I am a Ph.D. Student in the Sensor Systems Lab at the University of Washington, Seattle. My research interests involve developing low-power embedded devices for monitoring physiological parameters and IoT applications. Specifically, I have worked on HF and UHF wireless power harvesting, ultra-low-power wireless communication and computation for implantable and wearable devices.


MS / CWRU EECS
Aug 2011 - Jul 2013

I received my Masters in EECS from Case Western Reserve University (CWRU), Cleveland OH. As a part of the Nanoscape Lab I pursued research on NEMS for high-speed switching and non-volatile memory.
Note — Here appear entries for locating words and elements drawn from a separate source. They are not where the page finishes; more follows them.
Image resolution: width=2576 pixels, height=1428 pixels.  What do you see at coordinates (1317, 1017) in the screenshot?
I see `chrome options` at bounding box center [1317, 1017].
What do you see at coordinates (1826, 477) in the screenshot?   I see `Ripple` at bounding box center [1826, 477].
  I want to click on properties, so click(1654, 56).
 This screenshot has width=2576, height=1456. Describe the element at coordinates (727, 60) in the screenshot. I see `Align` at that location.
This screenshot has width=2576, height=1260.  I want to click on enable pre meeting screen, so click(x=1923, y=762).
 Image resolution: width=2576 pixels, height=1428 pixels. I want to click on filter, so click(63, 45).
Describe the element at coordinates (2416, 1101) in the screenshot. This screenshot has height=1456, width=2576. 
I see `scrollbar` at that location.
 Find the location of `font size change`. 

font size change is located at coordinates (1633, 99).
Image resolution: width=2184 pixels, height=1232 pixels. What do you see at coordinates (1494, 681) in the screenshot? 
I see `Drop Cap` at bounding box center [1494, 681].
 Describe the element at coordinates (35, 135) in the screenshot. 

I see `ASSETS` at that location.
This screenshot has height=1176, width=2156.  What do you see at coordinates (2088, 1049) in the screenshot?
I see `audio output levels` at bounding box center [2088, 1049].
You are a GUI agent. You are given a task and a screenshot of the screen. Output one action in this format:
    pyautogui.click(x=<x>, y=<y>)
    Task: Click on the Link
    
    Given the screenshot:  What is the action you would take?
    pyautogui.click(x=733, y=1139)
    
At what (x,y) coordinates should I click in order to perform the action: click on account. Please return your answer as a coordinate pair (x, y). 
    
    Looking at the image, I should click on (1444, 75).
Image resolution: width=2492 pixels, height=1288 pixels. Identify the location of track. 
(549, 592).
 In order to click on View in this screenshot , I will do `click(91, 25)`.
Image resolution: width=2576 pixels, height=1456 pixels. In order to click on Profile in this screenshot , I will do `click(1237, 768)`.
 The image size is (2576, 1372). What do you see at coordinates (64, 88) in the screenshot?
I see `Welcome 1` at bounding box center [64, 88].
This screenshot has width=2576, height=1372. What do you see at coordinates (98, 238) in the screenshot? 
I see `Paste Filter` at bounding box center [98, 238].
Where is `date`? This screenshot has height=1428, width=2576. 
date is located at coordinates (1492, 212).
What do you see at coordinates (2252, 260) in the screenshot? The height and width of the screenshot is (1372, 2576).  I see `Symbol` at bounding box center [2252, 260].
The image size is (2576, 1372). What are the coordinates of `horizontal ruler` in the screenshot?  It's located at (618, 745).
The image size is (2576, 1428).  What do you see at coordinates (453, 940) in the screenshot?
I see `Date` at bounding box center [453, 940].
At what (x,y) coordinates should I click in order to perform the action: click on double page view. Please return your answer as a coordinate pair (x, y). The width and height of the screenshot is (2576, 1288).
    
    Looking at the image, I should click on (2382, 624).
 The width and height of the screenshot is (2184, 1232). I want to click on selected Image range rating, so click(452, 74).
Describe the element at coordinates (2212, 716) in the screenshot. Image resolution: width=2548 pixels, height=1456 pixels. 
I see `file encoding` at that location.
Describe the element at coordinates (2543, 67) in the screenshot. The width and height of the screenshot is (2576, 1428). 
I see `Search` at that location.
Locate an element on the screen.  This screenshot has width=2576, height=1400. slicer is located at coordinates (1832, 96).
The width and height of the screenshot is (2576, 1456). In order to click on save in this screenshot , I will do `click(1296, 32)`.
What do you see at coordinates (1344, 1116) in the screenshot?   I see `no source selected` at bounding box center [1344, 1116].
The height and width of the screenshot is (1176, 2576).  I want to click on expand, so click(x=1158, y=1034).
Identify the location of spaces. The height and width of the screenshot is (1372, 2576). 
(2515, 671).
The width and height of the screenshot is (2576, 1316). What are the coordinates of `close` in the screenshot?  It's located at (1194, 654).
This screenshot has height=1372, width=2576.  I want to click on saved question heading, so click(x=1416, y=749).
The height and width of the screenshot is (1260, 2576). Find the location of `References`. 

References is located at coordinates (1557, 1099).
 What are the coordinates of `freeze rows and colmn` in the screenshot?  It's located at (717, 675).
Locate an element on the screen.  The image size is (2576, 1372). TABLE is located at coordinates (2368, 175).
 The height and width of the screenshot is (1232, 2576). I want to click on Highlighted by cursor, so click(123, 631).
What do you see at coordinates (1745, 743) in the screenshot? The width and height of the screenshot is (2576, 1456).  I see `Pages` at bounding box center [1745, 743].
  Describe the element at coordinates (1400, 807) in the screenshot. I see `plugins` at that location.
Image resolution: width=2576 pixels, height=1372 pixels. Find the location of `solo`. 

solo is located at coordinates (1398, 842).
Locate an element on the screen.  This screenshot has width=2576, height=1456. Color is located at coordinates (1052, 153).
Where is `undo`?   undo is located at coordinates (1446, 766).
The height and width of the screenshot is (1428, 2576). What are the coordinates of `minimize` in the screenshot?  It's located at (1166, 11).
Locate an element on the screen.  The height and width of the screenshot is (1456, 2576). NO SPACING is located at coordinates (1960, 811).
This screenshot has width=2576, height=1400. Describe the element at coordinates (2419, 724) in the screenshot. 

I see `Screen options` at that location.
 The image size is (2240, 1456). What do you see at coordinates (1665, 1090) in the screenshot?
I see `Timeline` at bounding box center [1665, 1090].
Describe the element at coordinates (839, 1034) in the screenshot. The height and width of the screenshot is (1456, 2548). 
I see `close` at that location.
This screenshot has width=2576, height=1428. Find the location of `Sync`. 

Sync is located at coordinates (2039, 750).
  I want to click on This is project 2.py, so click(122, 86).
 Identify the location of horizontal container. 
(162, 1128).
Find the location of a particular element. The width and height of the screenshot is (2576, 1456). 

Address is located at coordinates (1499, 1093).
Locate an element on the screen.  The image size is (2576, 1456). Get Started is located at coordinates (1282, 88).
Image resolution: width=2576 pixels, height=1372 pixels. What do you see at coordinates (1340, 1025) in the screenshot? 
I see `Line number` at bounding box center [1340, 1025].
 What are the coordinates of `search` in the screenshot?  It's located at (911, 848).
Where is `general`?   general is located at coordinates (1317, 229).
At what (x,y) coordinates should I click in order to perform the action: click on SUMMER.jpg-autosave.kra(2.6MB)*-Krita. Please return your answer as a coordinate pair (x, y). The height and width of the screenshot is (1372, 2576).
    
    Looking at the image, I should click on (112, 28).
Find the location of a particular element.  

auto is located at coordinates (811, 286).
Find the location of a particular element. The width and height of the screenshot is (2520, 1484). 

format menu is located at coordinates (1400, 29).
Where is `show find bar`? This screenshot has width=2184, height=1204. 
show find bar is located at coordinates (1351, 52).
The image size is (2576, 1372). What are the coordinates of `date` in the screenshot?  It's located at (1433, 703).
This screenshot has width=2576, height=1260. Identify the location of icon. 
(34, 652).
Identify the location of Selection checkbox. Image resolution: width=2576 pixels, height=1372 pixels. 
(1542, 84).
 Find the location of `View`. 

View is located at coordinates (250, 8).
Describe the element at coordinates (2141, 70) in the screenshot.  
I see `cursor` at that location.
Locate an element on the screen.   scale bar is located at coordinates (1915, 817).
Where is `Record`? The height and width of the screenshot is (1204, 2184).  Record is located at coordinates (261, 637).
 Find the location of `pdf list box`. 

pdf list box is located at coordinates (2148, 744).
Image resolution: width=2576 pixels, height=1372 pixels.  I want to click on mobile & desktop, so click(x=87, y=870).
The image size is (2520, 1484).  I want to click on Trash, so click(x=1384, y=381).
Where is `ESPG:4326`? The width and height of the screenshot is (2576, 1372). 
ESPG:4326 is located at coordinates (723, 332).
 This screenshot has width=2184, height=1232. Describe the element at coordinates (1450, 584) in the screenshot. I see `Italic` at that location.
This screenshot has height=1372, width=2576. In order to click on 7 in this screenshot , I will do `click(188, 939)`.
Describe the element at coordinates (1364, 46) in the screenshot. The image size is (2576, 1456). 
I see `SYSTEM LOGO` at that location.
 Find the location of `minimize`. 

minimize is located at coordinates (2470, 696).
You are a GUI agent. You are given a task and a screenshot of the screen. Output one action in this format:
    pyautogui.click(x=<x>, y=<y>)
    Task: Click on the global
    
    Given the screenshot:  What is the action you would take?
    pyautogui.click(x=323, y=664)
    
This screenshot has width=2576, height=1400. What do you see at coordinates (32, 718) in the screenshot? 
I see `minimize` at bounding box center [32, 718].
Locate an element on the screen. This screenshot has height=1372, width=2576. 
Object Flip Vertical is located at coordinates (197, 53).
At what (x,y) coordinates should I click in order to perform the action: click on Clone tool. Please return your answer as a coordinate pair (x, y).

In addition, I was involved in the development of a dual purpose implantable ultrasonic assembly for detecting recurrent cancer, and design and analysis of a nanochannel for fast and precise DNA base sequencing.


B.Tech /ASE India
Aug 2007 - July 2011

I received my B.Tech in Electronics and Instrumentation Engineering from Amrita School of Engineering, Coimbatore, India and was a research student at the Indian Institute of Technology, Bombay during my senior year in B.Tech. As an undergraduate I gained experience in robotics, MEMS and was a member of SAE India.


Work Experience

Microsoft Research / Medical Devices Group, Redmond
June 2016 - August 2016

As a summer intern in the Medical Devices Group at MSR I developed a small form factor wearable passive sensor for continuous physiological monitoring. The device was designed to operate with ultra-low power consumption and leveraged UHF frequency for communication and power.